→ Tarefas e exercícios:
1) No trecho sobre a separação de Bernardo e Arthur, quanto tempo durou a nona operação?
2) Diga se cada afirmação concorda com o trecho sobre a separação de Bernardo e Arthur, com sim ou não e as palavras do trecho que decidem: (a) A nona operação aconteceu no dia 9 de junho. (b) A nona operação ocorreu sem nenhuma complicação. (c) Mufarrej acredita que os meninos não terão nenhum comprometimento.
3) Retome o trecho sobre a separação de Bernardo e Arthur, dando continuidade ao texto a partir da última frase.

----- Trecho citado

A nona operação aconteceu no dia 9 de junho e durou mais de 23 horas, acompanhada de apreensão de sobra. “Foi muito difícil. Eu me perguntava se a gente iria conseguir. Em um momento, teve um sangramento enorme, e os anestesistas ficaram em pânico. Depois, nós conseguimos controlar“, continuou.

Bernardo e Arthur já saíram do centro cirúrgico separados e com uma vida nova pela frente. “Ninguém conseguia falar nada. O silêncio tomou conta. Era muita emoção“, relatou o neurocirurgião. “Eu não estou acreditando que meus filhos estão separados. Eu gritava de alegria“, disse Adriely.

Eu acredito que eles vão ter algum grau de comprometimento. Algum atraso cognitivo e disfunção motora. Mas, assim, eles têm um futuro que ninguém esperava que eles fossem ter“, assumiu Mufarrej, ainda feliz. “Eles já passaram por tanta coisa, já sofreram tanto. Eles são muito guerreiros. Nosso coração é só gratidão“, completou a mãe.

----------
----- Material de dados

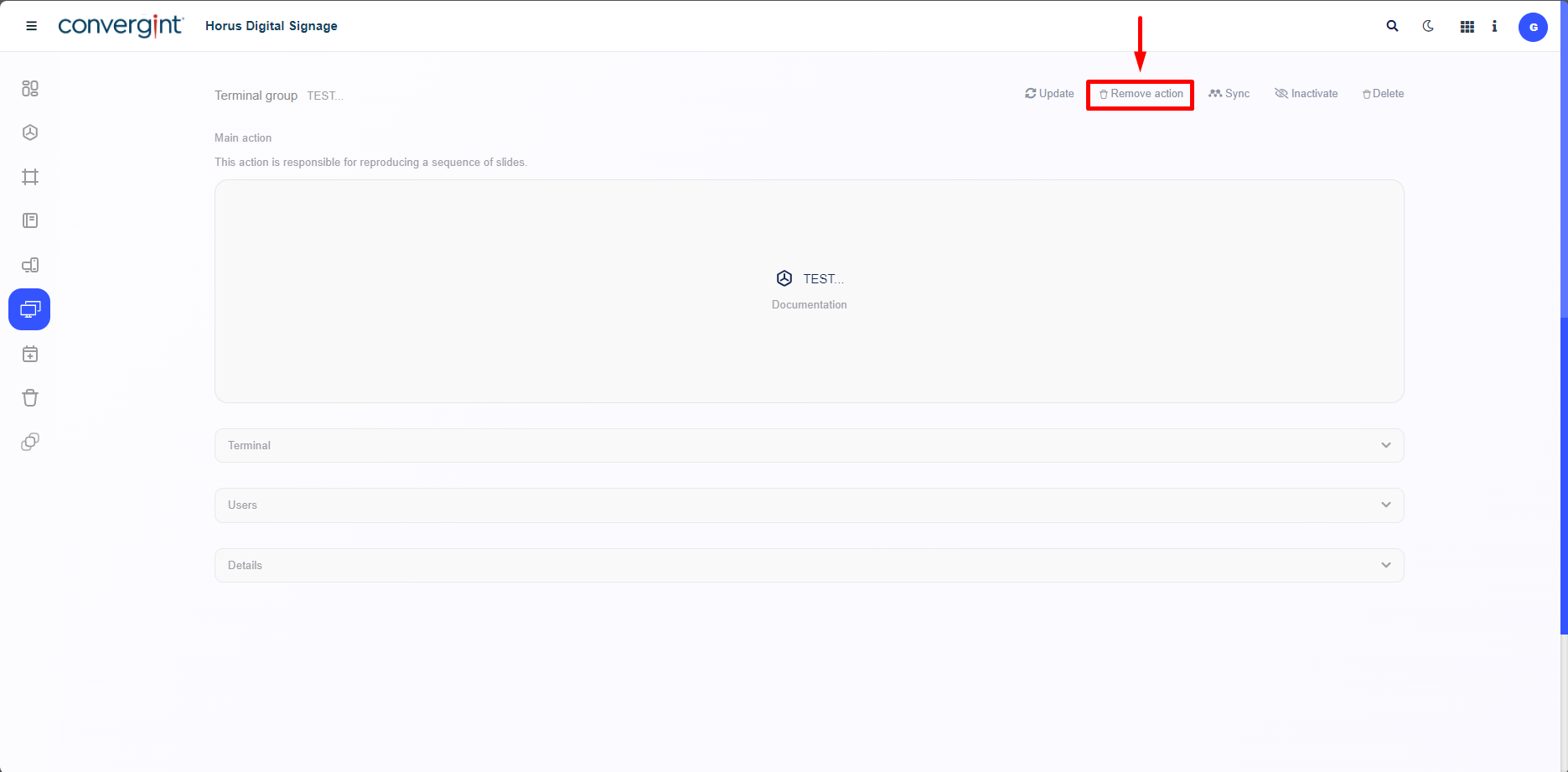Open the trash bin in the sidebar
The width and height of the screenshot is (1568, 772).
point(30,398)
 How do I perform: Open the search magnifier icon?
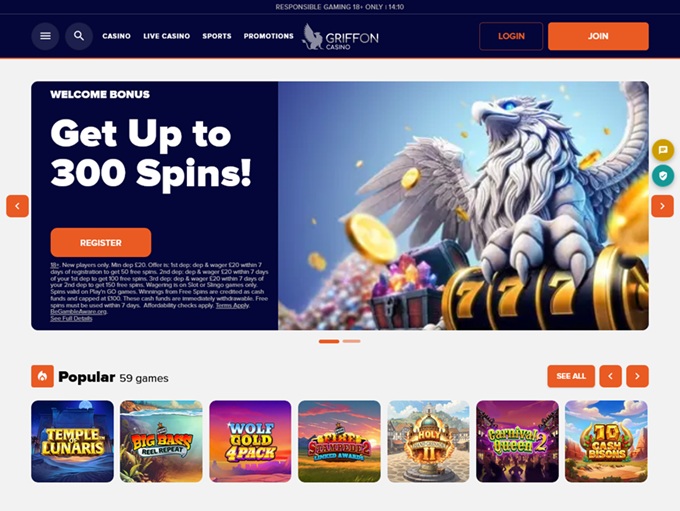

----------

→ Respostas às tarefas:
1) A nona operação durou mais de 23 horas.

2)
(a) Sim: "A nona operação aconteceu no dia 9 de junho".
(b) Não: "Em um momento, teve um sangramento enorme".
(c) Não: "Eu acredito que eles vão ter algum grau de comprometimento."

3)
No próximo mês, Arthur e Bernardo completarão 4 anos de vida e esse será o primeiro aniversário onde passarão juntos, rosto a rosto. “O maior sonho é ver eles recuperados, com saúde e até com uma vida social como as outras crianças. Poder estudar, poder jogar bola“, informou Antônio. “Sentir o sol, o vento. Eles estão internados desde que nasceram. Agora é só felicidade“, comemorou Adriely.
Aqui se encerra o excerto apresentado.